Now what foods does this diet include? The Dash Diet is going to be rich in vegetables, fruits, and whole grains with some fat-free or low-fat dairy products, fish, poultry, beans, and nuts. It is limited in high saturated fat foods like fatty meats and full-fat dairy products.
The Mediterranean Diet
This diet is very similar to the DASH Diet and rose to popularity in the 50s when people began to notice that the Mediterranean countries had lower rates of CVD. This way of eating is based off of cultural and traditional cuisines of the coastal countries bordering the Mediterranean Sea. It is high in whole grains, vegetables, legumes, fruits, nuts, seeds, herbs and spices with olive oil being the main source of added fat and the star of the show. The general breakdown of Mediterranean meals is simply based around plant foods with some local & wild fish, occasional dairy, and minimal meat, poultry, and eggs.
Check out the Blue Zones to learn more about how the longest-lived populations avoided chronic disease through what they ate and purposeful lifestyles.

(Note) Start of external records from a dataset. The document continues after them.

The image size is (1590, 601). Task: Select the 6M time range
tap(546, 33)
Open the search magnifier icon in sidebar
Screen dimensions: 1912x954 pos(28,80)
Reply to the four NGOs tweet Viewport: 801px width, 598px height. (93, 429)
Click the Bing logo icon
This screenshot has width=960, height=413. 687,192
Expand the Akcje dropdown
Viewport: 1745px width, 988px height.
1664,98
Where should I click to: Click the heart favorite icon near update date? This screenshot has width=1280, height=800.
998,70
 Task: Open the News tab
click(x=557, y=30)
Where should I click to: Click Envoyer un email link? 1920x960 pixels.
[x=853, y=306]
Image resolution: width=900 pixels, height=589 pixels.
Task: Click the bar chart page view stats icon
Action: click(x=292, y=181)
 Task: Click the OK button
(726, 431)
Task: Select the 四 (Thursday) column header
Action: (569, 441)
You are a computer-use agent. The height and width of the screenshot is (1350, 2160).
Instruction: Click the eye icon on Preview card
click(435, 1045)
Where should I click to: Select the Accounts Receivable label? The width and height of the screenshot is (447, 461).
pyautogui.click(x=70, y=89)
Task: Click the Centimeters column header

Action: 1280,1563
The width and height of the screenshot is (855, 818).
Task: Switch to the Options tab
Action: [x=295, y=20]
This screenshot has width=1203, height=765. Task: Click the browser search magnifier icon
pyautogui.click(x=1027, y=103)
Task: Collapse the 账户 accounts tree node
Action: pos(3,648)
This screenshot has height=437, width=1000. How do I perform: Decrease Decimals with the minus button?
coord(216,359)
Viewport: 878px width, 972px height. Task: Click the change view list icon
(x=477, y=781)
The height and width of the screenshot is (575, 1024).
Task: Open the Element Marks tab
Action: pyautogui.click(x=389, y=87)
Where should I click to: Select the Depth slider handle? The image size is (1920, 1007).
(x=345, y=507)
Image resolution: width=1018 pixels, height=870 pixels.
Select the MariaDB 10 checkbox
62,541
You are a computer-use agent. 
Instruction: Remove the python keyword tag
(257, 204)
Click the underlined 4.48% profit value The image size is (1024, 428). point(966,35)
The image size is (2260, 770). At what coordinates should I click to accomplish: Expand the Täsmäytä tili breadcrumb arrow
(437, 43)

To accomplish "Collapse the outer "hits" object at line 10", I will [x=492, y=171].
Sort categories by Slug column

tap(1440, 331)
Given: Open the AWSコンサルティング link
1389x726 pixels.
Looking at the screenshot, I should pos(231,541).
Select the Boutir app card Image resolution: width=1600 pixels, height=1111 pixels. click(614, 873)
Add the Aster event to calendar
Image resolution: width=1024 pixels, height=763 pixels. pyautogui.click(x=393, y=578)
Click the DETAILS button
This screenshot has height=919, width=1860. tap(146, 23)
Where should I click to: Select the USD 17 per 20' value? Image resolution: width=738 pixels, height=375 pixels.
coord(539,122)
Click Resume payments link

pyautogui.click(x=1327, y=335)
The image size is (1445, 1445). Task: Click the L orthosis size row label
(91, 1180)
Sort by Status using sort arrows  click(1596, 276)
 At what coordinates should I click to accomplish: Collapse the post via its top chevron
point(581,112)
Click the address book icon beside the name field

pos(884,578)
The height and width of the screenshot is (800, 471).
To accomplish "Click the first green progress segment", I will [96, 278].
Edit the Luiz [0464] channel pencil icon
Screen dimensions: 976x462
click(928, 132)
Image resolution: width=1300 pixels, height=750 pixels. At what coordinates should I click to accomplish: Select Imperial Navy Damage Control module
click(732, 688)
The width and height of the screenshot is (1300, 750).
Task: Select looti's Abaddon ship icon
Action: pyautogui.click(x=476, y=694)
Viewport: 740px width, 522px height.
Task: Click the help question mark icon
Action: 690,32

Lastly and relatively new, is the Whole Food, Plant-Based Diet from Dr. Esselstyn of Cleveland Clinic. Again, this is quite similar to the DASH and Mediterranean Diet. This diet was actually found to not only prevent & aid in management but to also reverse some cases of CVD. A WFPB diet strictly consisting of minimally processed plant foods and generally lower in fat (whole grains, legumes, vegetables, greens, fruits, and nuts) was able to (in some cases) reduce the amount of plaque in the arteries! This diet is very low in saturated fat and sodium and high in vitamins, minerals, antioxidants, and fiber. While we are still waiting on more research and randomized control trials the impacts thus far of a WFPB diet on health are very positive.
The Overall Heart Healthy Diet
Cardiovascular Disease may be complicated but what to eat should not be. To put it simply, consume a diet based on plants (emphasizing whole grains, legumes, vegetables, greens, fruits, nuts, and seeds), that is low in sodium (less than 2,300mg per day- about a teaspoon), & low in saturated fat (found in animal products and more processed foods). Stay active, and stay on top of your health by visiting your physician regularly for check-ups and to learn about your own risk factors.